━━━ TEXTE FOURNI ━━━

À mi-chemin entre la quiétude des coteaux gascons et la densité végétale des forêts landaises, le lac de Brouqueyran se niche en toute discrétion à la frontière du Lot-et-Garonne et du Gers, sur la commune de Brouqueyran, côté girondin. Peu connu du grand public, ce plan d’eau modeste par sa taille mais riche par son environnement naturel, attire chaque année un nombre croissant de curieux… sans jamais pour autant tomber dans les travers du tourisme de masse. Ici, pas de jet-skis ni de parasols alignés : juste la nature, à l’état presque brut.
Un écrin confidentiel en zone rurale
Officiellement désigné comme une réserve d’eau à vocation agricole, le lac de Brouqueyran couvre à peine 12 hectares. Pourtant, ce n’est pas son utilité première qui retient l’attention. Alimenté par les pluies et les petits ruisseaux environnants, il s’intègre naturellement dans le paysage vallonné du Sud-Gironde. La forêt y est omniprésente, créant une atmosphère apaisante propice à la déconnexion.

━━━ DONNÉES FOURNIES ━━━

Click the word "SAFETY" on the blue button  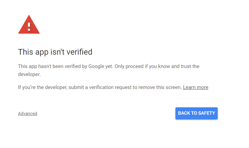pos(206,113)
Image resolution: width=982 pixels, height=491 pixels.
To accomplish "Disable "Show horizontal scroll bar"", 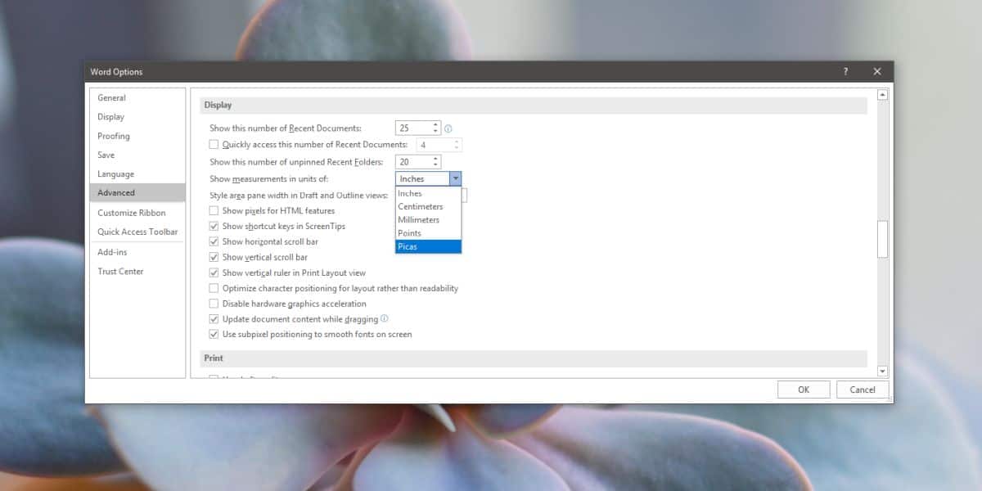I will tap(214, 241).
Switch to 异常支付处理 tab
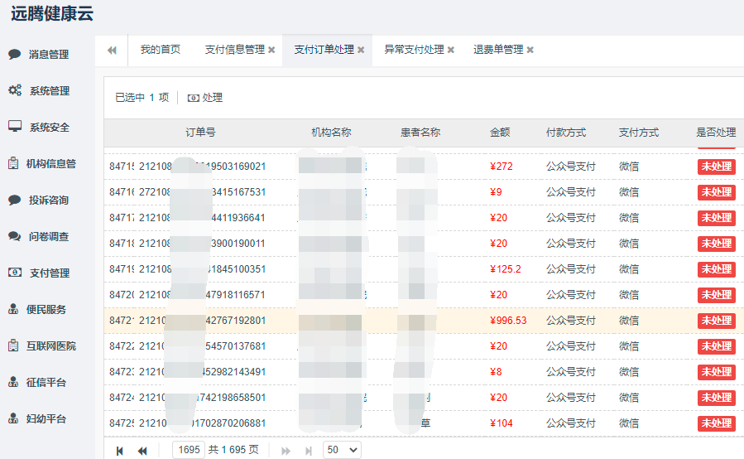 coord(413,50)
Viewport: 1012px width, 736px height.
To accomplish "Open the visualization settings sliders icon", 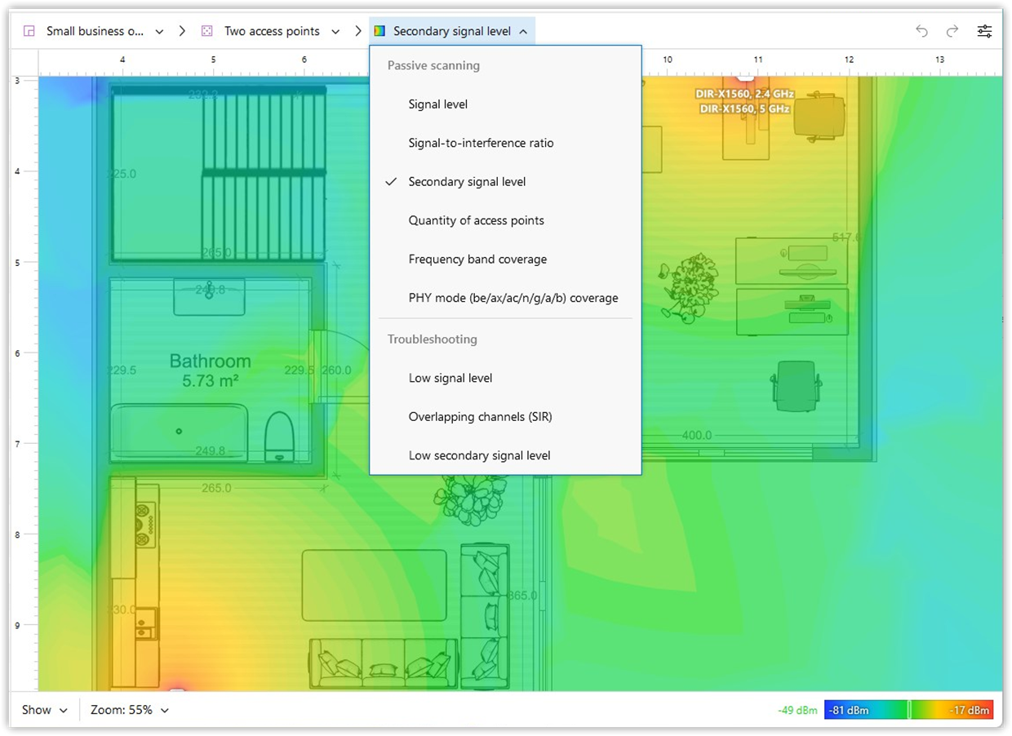I will coord(984,31).
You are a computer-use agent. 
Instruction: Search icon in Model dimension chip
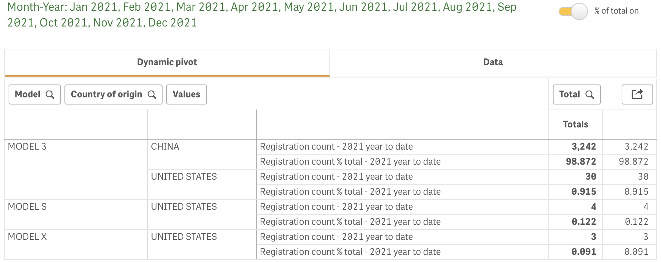click(50, 94)
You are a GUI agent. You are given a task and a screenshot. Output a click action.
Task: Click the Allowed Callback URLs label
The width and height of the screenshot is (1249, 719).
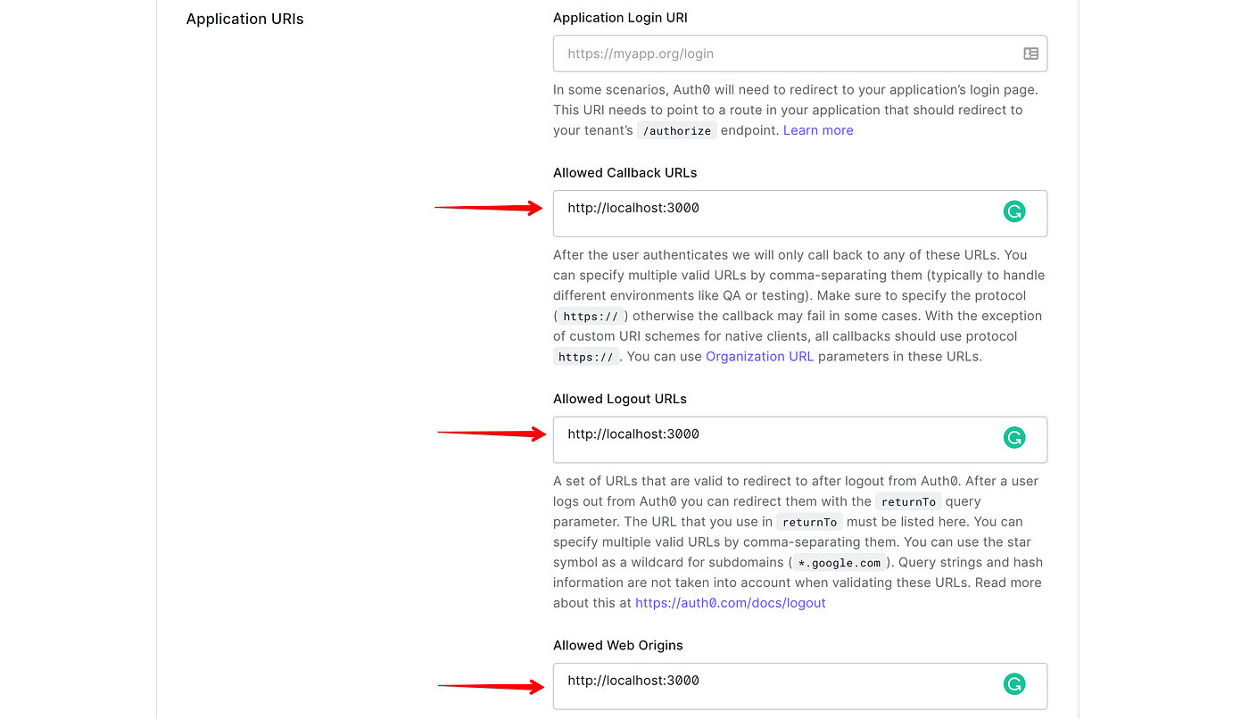coord(625,172)
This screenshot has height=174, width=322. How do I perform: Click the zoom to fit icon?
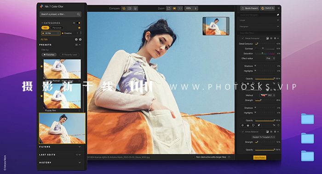[x=169, y=8]
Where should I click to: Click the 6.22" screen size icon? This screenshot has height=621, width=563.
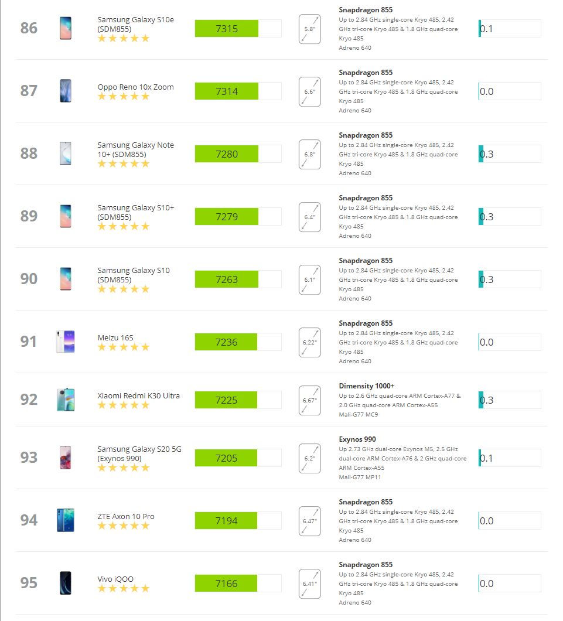[309, 342]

━━━

- _CONSIGNE_
Recopiez le passage du texte sur le lac de Brouqueyran qui va de « À mi-chemin entre » jusqu'à « l’état presque brut. » inclus. La liste provient d'une autre source.

- _CORRIGÉ_
À mi-chemin entre la quiétude des coteaux gascons et la densité végétale des forêts landaises, le lac de Brouqueyran se niche en toute discrétion à la frontière du Lot-et-Garonne et du Gers, sur la commune de Brouqueyran, côté girondin. Peu connu du grand public, ce plan d’eau modeste par sa taille mais riche par son environnement naturel, attire chaque année un nombre croissant de curieux… sans jamais pour autant tomber dans les travers du tourisme de masse. Ici, pas de jet-skis ni de parasols alignés : juste la nature, à l’état presque brut.